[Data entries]
===

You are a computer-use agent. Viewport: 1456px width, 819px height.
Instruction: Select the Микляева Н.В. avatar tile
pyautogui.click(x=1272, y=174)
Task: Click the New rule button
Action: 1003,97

===

The line with "Instruction: Select the" and all lines after it through the end of the data above: write these out exactly and add nothing.

*Output*:
Instruction: Select the Микляева Н.В. avatar tile
pyautogui.click(x=1272, y=174)
Task: Click the New rule button
Action: 1003,97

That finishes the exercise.